**YOUR OBJECTIVE**
Repeat each of the following items word for word, line by line.

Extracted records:
Begin
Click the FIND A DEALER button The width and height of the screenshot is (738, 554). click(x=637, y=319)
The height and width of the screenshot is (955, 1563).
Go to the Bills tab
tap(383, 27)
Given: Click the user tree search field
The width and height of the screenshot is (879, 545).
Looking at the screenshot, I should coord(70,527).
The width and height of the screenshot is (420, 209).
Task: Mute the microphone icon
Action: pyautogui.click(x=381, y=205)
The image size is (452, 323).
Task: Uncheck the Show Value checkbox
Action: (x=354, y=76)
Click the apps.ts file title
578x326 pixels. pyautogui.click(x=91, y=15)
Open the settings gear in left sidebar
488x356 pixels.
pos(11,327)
End
**CORRECT RESULT**
Click the FIND A DEALER button The width and height of the screenshot is (738, 554). click(x=637, y=319)
The height and width of the screenshot is (955, 1563).
Go to the Bills tab
tap(383, 27)
Given: Click the user tree search field
The width and height of the screenshot is (879, 545).
Looking at the screenshot, I should coord(70,527).
The width and height of the screenshot is (420, 209).
Task: Mute the microphone icon
Action: pyautogui.click(x=381, y=205)
The image size is (452, 323).
Task: Uncheck the Show Value checkbox
Action: (x=354, y=76)
Click the apps.ts file title
578x326 pixels. pyautogui.click(x=91, y=15)
Open the settings gear in left sidebar
488x356 pixels.
pos(11,327)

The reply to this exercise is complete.